Finding the Right Grant
The first thing you’ll need to consider when you’re applying for grants for dance programs is what makes your studio stand out. Right off the bat, know that nonprofit organizations generally have more funding opportunities. However, there are some grants available to profitable organizations, assuming they are special or exemplary. If your studio works with underprivileged youth, contributes to the community or provides artistic development for children who would otherwise go without, you’re a prime candidate for funding.
When you start searching for a grant or funding program, there are a few places you can look. Large domestic organizations like the National Endowment for the Arts generally have a few funding opportunities at any given time. The NEA give grants to organizations who run special projects that make a difference in their community or field.
You can also look on the websites of national dance organizations, such as Dance USA. They will often compile lists of funding opportunities specifically for studios. Finally, check out any regional dance and arts groups, whether you’re a member or not. Websites like the New England Foundation for the Arts have a variety of funding programs for different performing artists and organizations.
The Application Process
Applying for a grant is pretty similar to the college application process: lots of forms, lots of writing and lots of painting yourself in the best light possible. Every application will be a little different, but there are a couple aspects that will be pretty uniform.

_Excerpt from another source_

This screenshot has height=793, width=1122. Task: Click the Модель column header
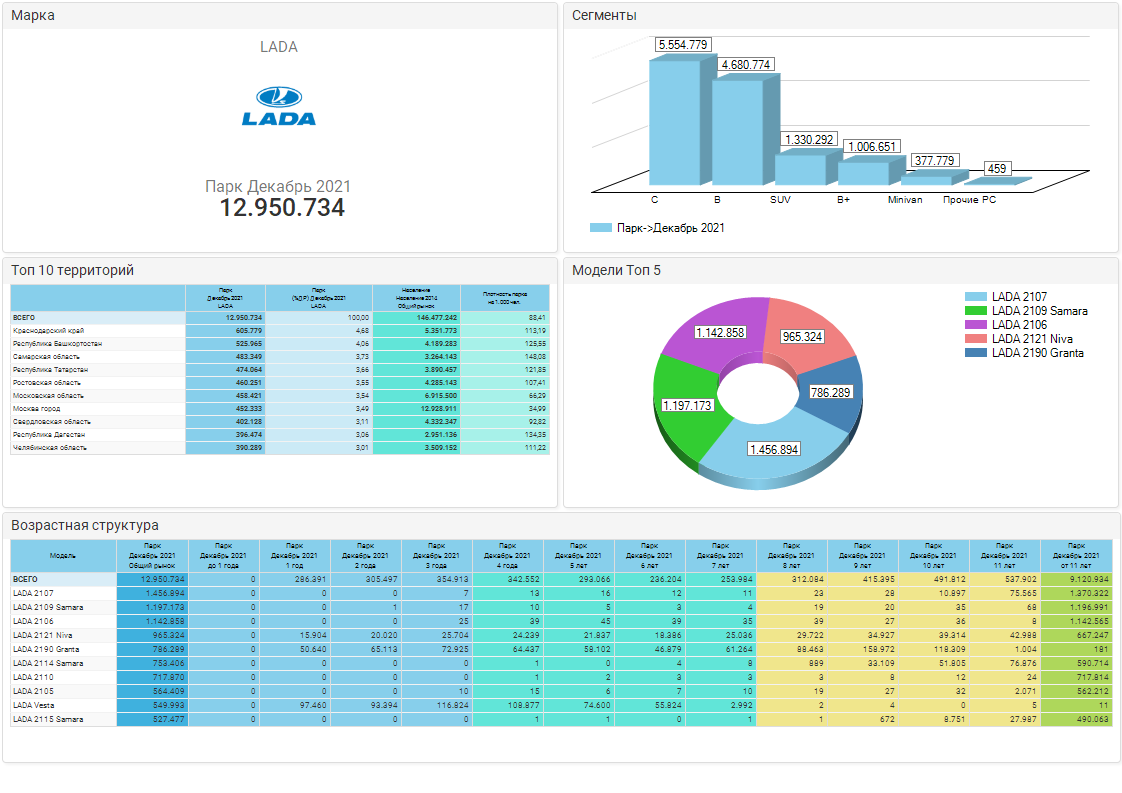(63, 554)
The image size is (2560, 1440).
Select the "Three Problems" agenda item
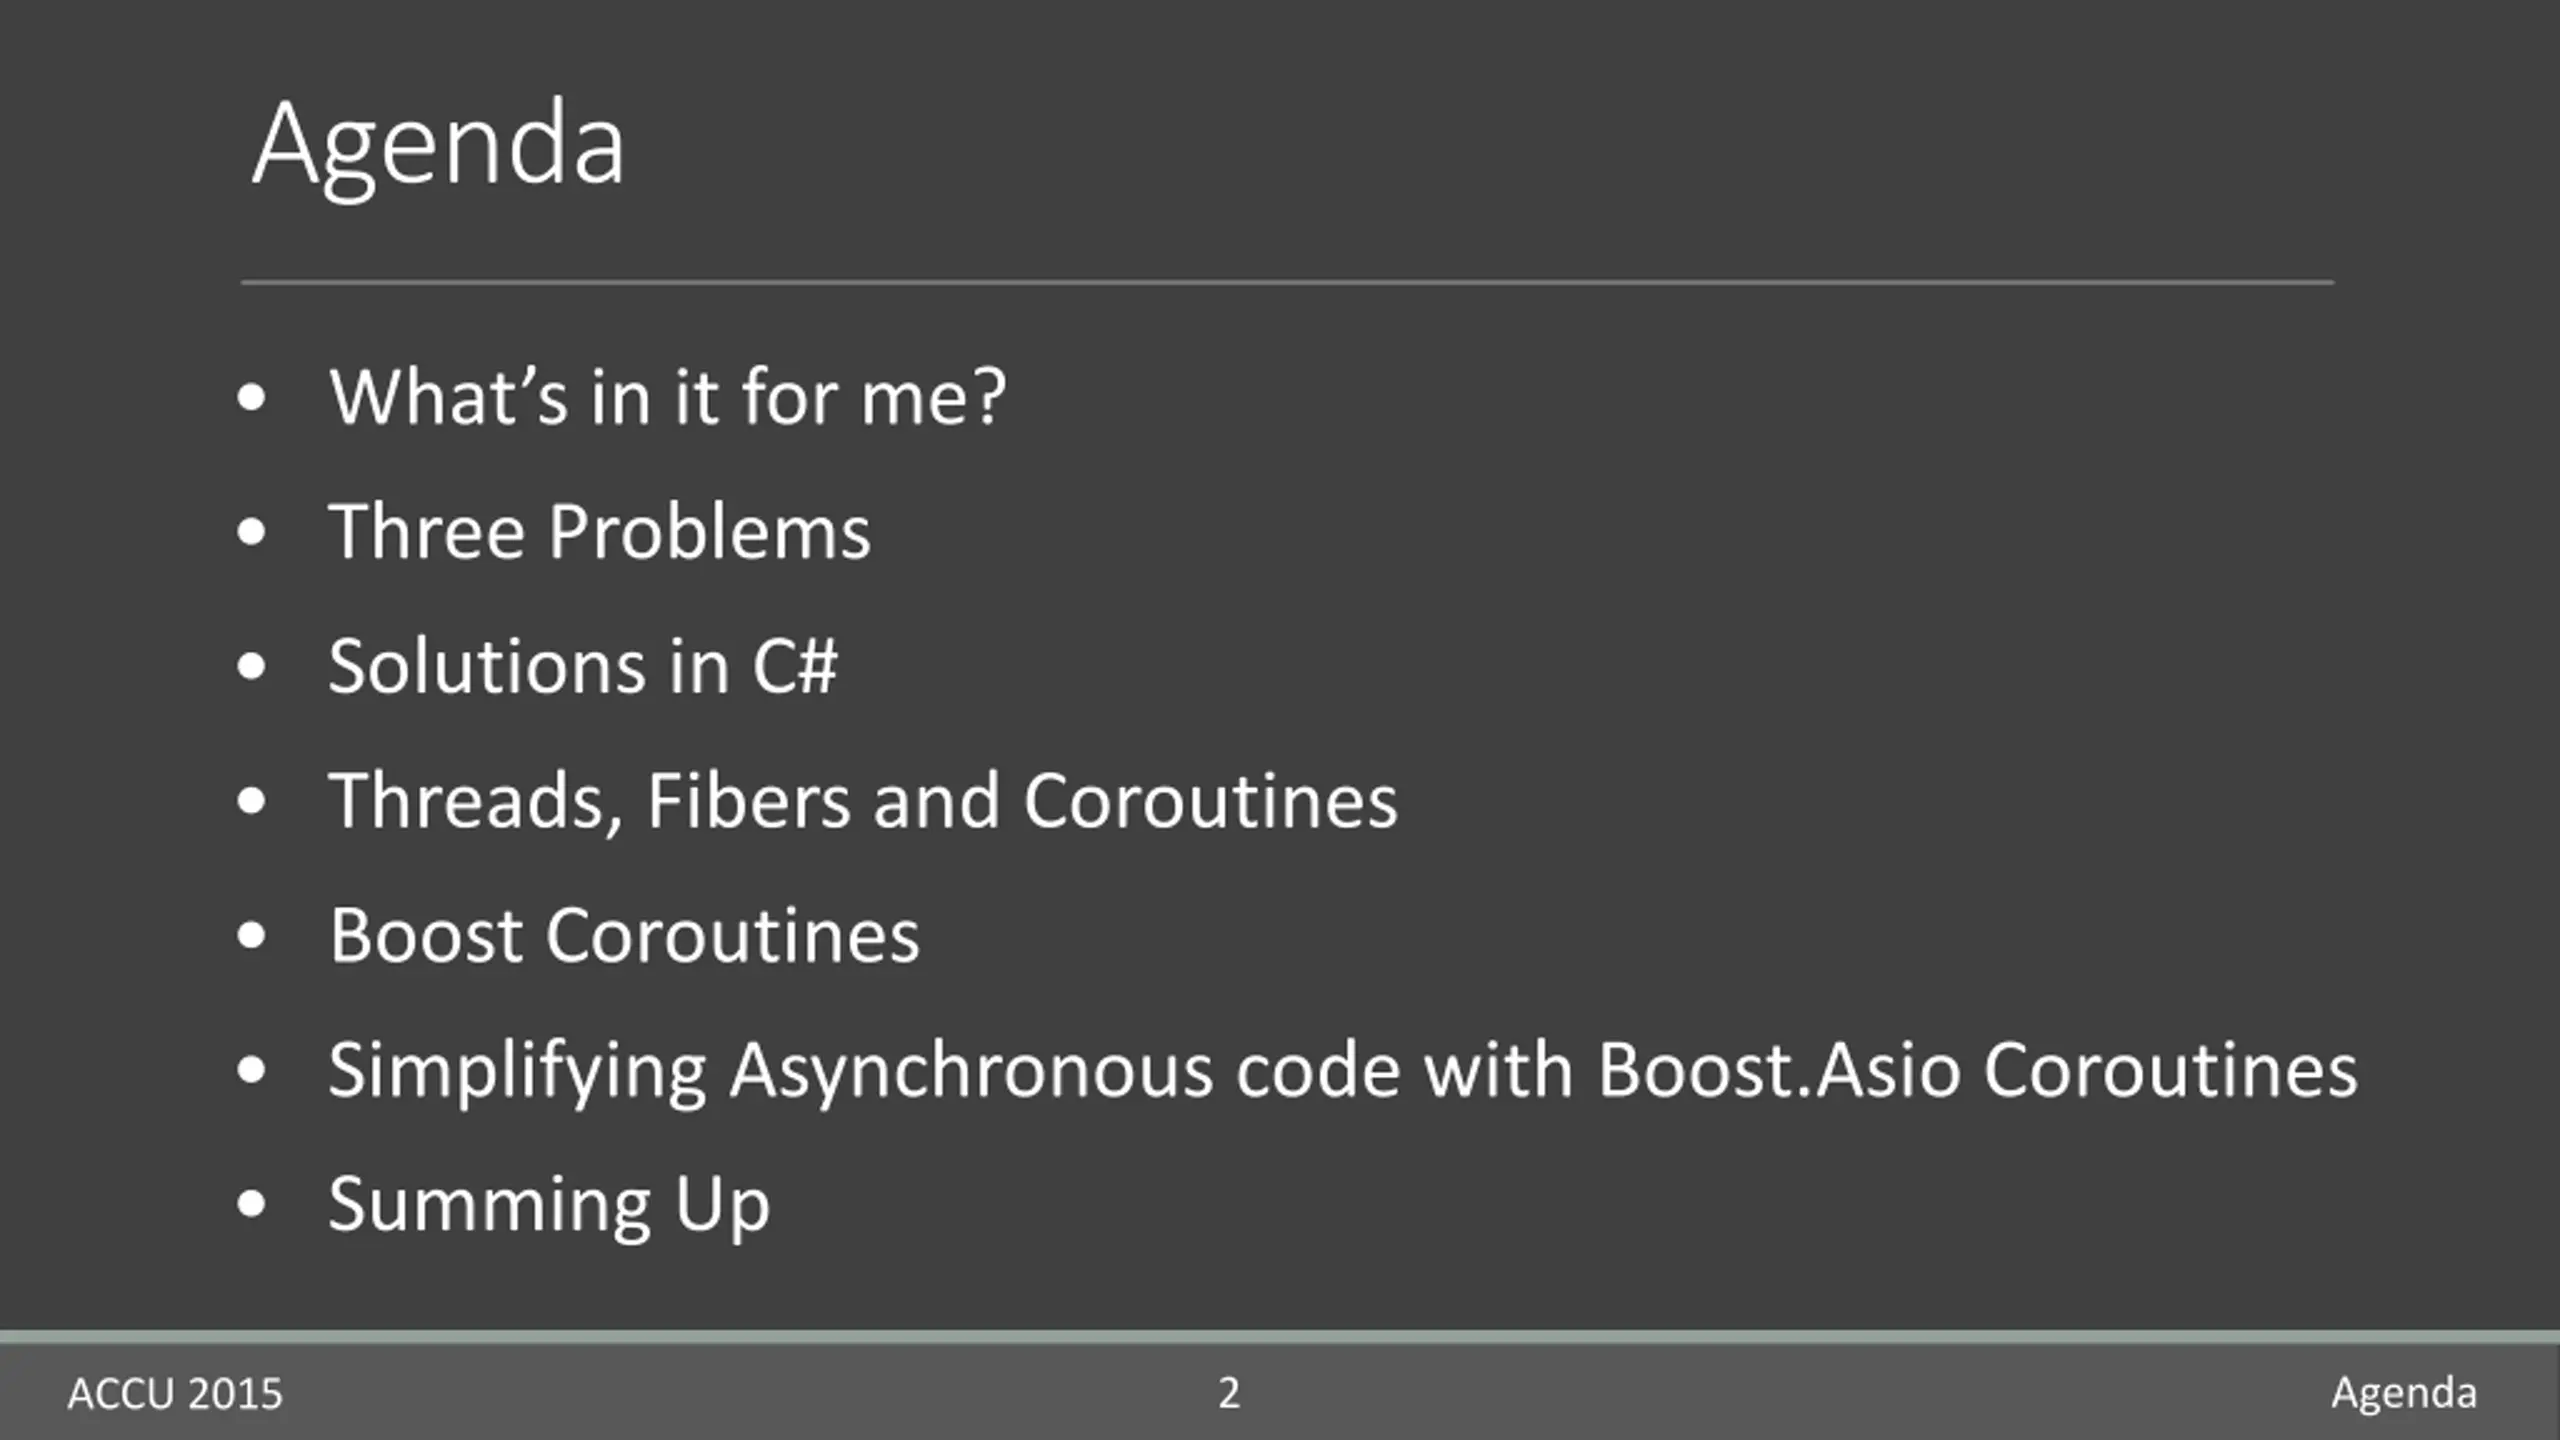[599, 531]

First of all, there will be strict deadlines, especially for national grants. Many times there will be staggered due dates for various parts of the application, so get a calendar and write them down! If you miss one, you’re done. It’s likely that you’ll be required to fill out some sort of federal reporting form, like an SF-424 (Application for Federal Domestic Assistance) to ensure that you really do need the money.
Finally, once you’ve finished the initial paperwork and essays, you’ll need to provide samples of your work, biographies of important individuals and statements from your customers and community members. This will probably be one of the most time-consuming aspects of your application and doing a good job is crucial to attaining funding.